バレエに関しては、自分がバレエに不案内なので、あっさりとまとめようと思ったのだが、知らない世界だけに想いも深かった事に気づいた。それで、今回のバレエで大変お世話になった江藤先生に出会うまでの前半と、出会ってからの後半の2回に渡って書く事にした。

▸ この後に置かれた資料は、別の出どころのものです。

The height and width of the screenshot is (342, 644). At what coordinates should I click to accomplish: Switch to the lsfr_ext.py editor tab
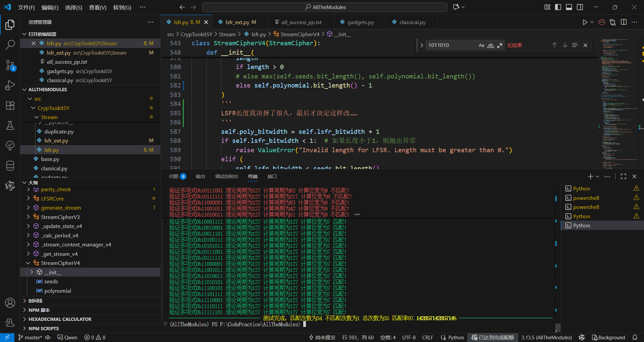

「ダーナの泉→新しいバレエ作品を創る」で、此処に至るまでの経緯には少し触れている。
が、もう一度、その都度、自分の思った事、経験して気づいた事を含め、書き留めておきたいと思う。


<バレエ (前半)>

初めてのバレエ作品

1994年と、もう四半世紀も前になる話だが、私は「ダーナの泉」の前身となる「赤い花」という作品を、友人達の協力を得て発表した。当時まだ出始めたばかりのコンピューターを使ったこの作品は賞を頂く事が出来て、後日、世田谷区教育委員会の担当者から電話が入り、バレエ化される事になった。その担当者は、バレエ関係者やオケとの橋渡しに率先して動いてくれ、一緒になって作品を創り上げようとしてくれた。バレエは、バレエ教室を主宰しているY先生の振付で、その教室の高校生を中心に踊って頂いた。音楽は区の行事に協力しているアマチュア楽団に演奏して頂き、録音を使った。あらすじは今回の「ダーナの泉」とは大きく異なるが、やはり水をテーマにした約20分の作品が出来上がった。
今思えばそれはなかなか味わえない、有難い経験だった。区が主催でその担当者が動けば事は動く、言い換えればお上、力のある人が、お仕着せのお役所仕事としてで無く、熱意を持って動けば、比較的に事はスムースに動くと、この時強く思った。翌年も別のテーマでダンスフェスティバルに参加したが、此処で残念ながらバレエとのご縁は切れてしまう。


別の分野で活動をするも再びバレエへ

それからは合唱曲の作曲、学校での自作ピアノ曲の演奏、その他、娘のミュージカル劇団の仲間で作るユニットと一緒に活動し、作曲、伴奏をしていた。が、それも一区切りついた頃、再びバレエ作品を創りたい想いが強くなった。相当長い年月が経ってはいたが、その間もバレエ音楽はずっと書き続けていた。ただ曲想があっても、そのオーケストレーションにはとても時間を要する。全てはまだ出来上がってはいなかったが、もう時間が無い。バレエ関係者と早く出会い、出来上がっている曲を使って、ともかくもバレエに結び付けたいと思った。


持ち上がったバレエの話

折しも、某児童館での企画でバレエと生演奏の話が持ち上がった。此処で発表出来るかもしれない。児童館の職員さんは乗り気だった。そこで何十年も前の記憶を頼りに、昔のアドレスやら音楽関係者を辿って、やっと、先述のY先生にお会いする事が出来た。先生は私が一つのテーマをずっと続けて来ている事に驚き、喜んで下さって、好意的に「協力したい所なのだけど・・・」と仰った。私にはわかっていた。もうあまりにも長い年月が経ち過ぎていたのだ。会場がバレエを踊るのにはやや無理がある事や、そうこうしているうちに打診していたアマチュアオケにも演奏を断られてしまい、結局、全てが振り出しに戻ってしまった。


方向をいったん音楽に絞って

この事があって、私はバレエ関係者を中心にコンタクトを取ろうとするのは、しばらく止めようと決めた。それは「諦める」という意味では無い。が、「新作」を持って踊って頂けるかを打診するのは、時間もエネルギーも要る事なのだ。そしてまず、それは、ほぼ断られるというもの。もし私が「此処の会場を確保しましたので『白鳥の湖』の何幕のシーンのこの曲とこの曲を、この予算でやって頂きたい。」なら話はきっと早いだろう。全てが見えているのだから。でも私がやりたいのはそういう事ではないのだ。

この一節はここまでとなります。